Trump is perhaps the most controversial figure in world politics at the moment. He has caused unending furore with his sexism and his bellicose and openly racist rhetoric. He is seen, with good reason, to be the epitome of divisiveness and ignorant hatred.
But not everyone, it would seem, sees these qualities as a potential detriment to world peace. Precisely who put Trump’s name forward for the award is not clear, as the only available sources state that he or she is an American.
According to Kristian Berg Hartviken, of the Peace Research Institute Oslo (PRIO), Trump had been nominated for:
his vigorous peace through strength ideology, used as a threat weapon of deterrence against radical Islam, ISIS, nuclear Iran and Communist China.
It should be emphasised that Hartviken did not include Trump in his own shortlist of five likely candidates. However, Hartviken’s shortlist is no more than informed speculation; PRIO is not formally associated with the Nobel Institute. Sadly, Hartviken overlooking Trump is no guarantee that Trump won’t win the Peace Prize.
The argument for the nomination does not really stand up to scrutiny. This is chiefly because there is no evidence at all that Trump’s ‘ideology’ has served as a ‘deterrent’ against any US enemy in particular. On the contrary, it has driven a wedge between different communities in the USA, potentially making violence more likely. The danger of Trump’s call to ban Muslims from entering the US, and to force Muslims to wear public identification, encourages estrangement, ignorance, resentment and mutual suspicion.

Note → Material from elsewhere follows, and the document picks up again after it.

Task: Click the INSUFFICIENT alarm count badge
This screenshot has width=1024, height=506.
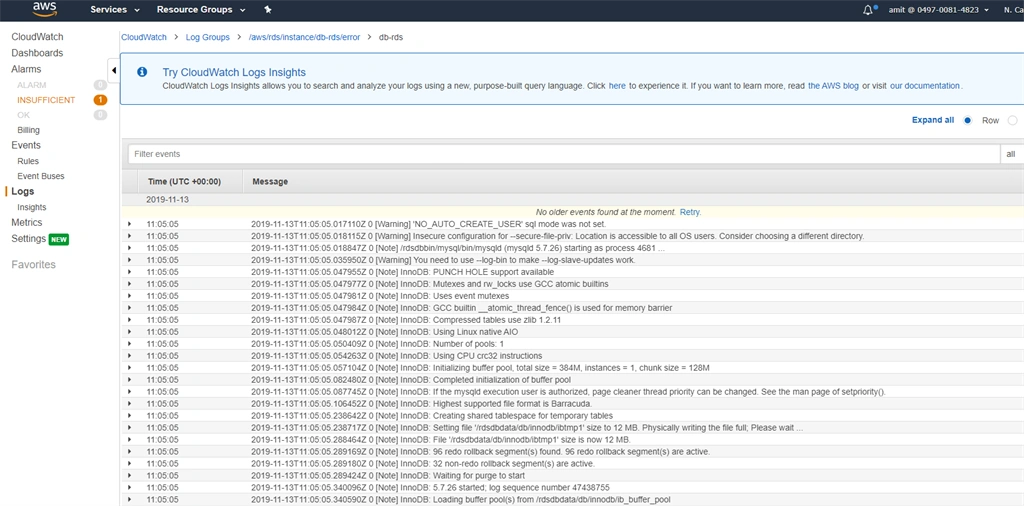Action: 100,100
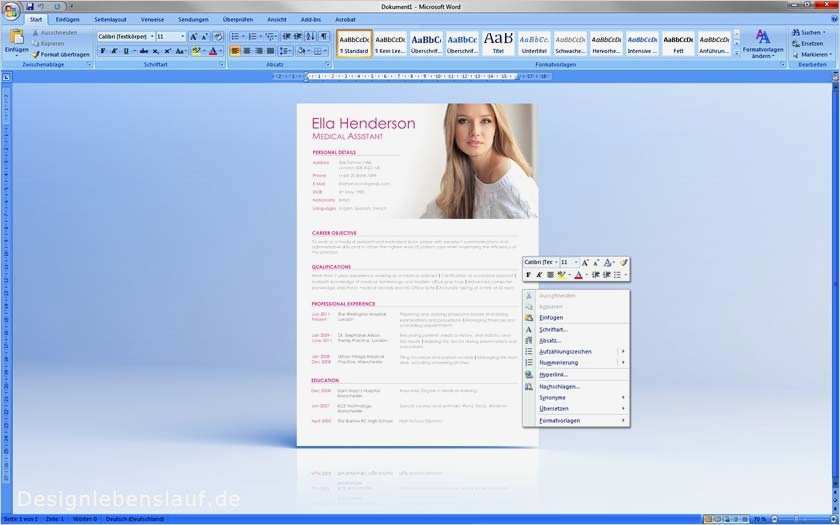Click the sort icon in the Absatz group

point(311,36)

The greater distance Trump would create between the US and the Middle East would also lead to greater mutual alienation. Peace has never been made to flourish by keeping different populations so remote from each other that each understands nothing about the other.
Also, Trump’s plans to prevent Mexicans crossing the southern US border would probably require military force to implement. After all, without military protection, even a giant wall can be breached.

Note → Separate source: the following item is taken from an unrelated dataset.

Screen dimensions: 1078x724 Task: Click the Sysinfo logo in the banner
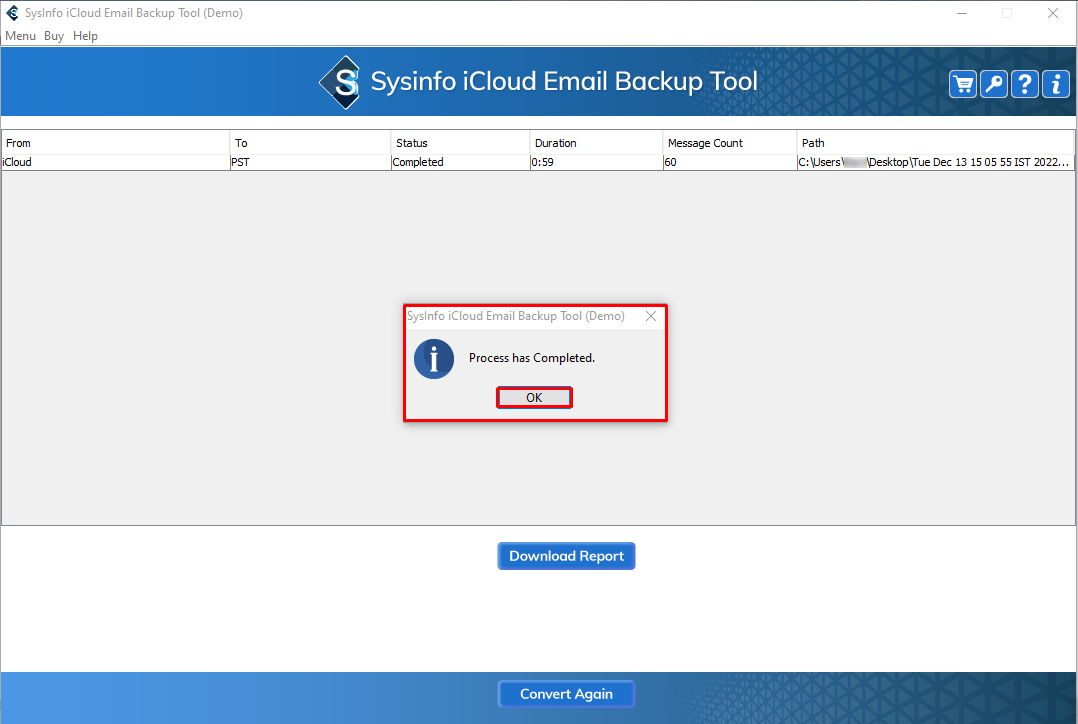[x=339, y=82]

Trump is not material for a Nobel Peace Prize. At best, he is material for the greatest self-caricature of the current presidential elections.
As for the Nobel Institute’s nomination process, it should be kept in mind that every year over 200 nominations are received. It is perhaps inevitable therefore that the odd unintentionally comical suggestion is put forward. The chances of Trump actually being granted the award seem mercifully low. But perhaps the process needs revising nonetheless, and not just because of Trump. It was frankly absurd that Barack Obama received the Nobel Peace Prize in 2009 for nothing more than making a few flowery speeches just after his inauguration. And even that decision looks water-tight when compared to Henry Kissinger being so honoured while bombing Cambodia to kingdom-come in 1973.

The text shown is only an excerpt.